But, then again, sparrows can't Map.

Jathmar grinned at the thought, but Mapping was a Talent only humanity possessed, and only a tiny fraction of the ten billion or so human souls in existence could lay claim to that specific Talent. Of course, that was still a pretty damned large absolute numbers. Nearly a fifth of the population had been blessed with some kind of psionic Talent. Given the best current estimate, that worked out to around two billion Talented people, of whom only two percent had inherited the ability to Map. That meant there were—theoretically, at least—something like forty million Mappers, but there were several subtypes within the Talent, and they were clearly concentrated in specific bloodlines. Not to mention the fact that at least half of those technically Talented with the ability had Talents too weak to bother training for professional use. Both of Jathmar's parents had been Mappers, however, and so had three of his grandparents, which explained why his own Talent was so strong.

Unlike Shaylar, Jathmar's mother and grandmother hadn't been able to join survey crews.
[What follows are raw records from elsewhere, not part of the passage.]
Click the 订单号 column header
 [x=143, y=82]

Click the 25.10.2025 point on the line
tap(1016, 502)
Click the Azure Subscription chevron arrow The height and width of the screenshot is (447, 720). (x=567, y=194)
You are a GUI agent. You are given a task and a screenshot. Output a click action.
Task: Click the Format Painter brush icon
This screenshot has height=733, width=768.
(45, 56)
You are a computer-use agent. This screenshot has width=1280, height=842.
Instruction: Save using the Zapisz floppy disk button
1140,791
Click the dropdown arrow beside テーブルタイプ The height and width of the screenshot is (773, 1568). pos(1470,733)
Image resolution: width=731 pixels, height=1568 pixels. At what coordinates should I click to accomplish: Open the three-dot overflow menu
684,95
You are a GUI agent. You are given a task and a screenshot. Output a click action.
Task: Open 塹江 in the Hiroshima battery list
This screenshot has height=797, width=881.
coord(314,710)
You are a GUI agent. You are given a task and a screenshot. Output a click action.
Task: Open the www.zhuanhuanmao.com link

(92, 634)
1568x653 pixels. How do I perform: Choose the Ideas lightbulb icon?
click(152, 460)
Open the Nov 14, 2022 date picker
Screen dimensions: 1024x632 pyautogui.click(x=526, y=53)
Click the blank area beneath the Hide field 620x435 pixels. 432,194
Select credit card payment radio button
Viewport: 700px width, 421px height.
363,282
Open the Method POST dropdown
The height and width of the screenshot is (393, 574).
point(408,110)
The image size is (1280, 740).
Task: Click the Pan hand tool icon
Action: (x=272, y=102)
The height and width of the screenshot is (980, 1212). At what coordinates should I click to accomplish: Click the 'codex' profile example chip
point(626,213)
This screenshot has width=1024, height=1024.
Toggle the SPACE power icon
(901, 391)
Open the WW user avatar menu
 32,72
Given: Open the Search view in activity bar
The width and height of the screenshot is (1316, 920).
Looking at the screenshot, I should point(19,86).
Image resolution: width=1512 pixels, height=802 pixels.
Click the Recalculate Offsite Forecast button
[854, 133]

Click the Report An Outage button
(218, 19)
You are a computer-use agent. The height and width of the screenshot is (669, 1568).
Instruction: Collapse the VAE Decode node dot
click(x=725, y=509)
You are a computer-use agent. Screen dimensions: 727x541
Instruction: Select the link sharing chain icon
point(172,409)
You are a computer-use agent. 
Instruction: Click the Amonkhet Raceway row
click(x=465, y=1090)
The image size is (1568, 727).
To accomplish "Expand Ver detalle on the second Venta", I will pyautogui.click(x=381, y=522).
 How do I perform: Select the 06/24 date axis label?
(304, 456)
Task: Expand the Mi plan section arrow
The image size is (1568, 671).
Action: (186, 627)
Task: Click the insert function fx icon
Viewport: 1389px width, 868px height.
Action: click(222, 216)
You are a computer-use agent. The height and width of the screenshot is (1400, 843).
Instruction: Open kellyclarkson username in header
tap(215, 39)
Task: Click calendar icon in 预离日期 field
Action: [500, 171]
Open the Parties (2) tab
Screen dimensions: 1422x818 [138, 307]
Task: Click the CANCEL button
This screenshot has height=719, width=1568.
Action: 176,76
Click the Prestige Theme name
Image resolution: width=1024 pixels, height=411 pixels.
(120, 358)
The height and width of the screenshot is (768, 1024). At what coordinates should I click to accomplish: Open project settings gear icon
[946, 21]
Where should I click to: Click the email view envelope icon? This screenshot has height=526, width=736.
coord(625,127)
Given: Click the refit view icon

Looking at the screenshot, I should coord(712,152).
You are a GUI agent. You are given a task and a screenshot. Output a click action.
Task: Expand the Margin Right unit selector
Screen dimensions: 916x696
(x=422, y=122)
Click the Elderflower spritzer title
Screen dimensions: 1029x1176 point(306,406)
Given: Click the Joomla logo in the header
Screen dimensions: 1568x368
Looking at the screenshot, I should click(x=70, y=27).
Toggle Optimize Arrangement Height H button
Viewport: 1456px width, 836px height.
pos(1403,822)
But they'd found ways to make use of their Talents on the home front, working for the Park Service: mapping virgin woodland without impinging on it, doing geological survey work, planning new highway routes, doing the occasional Search and Rescue work for lost hikers. Even taking on odd jobs like inspecting dams and culverts for structural soundness.

Mapping was a Talent which was always in high demand in the commercial sectors. Considerably higher demand than his wife's usually was, actually. Voices were always valuable, but they were also among the most numerous of all the psionic Talents, the true telepaths of Sharonian society, with nearly as much variety in potential employment as there were individual variations between Voices. Shaylar was a very special case, however. Very few Voices could match her sheer strength and range, which would have been more than enough to make her extremely valuable to someone like the Chalgyn Consortium. But when the sheer strength of her Talent was combined with the precision with which she was able to use it and her marriage bond with Jathmar, it produced a team which could have written its own ticket with just about any survey concern.

Jathmar's professional assessment of his own Talent was tempered by a realistic view of his shortcomings, as well as his strengths. He knew he was a good Mapper—very good—and that Shaylar was a first-class Voice. But it was the combination of their Talents, they way they interlocked and complemented one another, which made them such a truly formidable team, especially in virgin wilderness.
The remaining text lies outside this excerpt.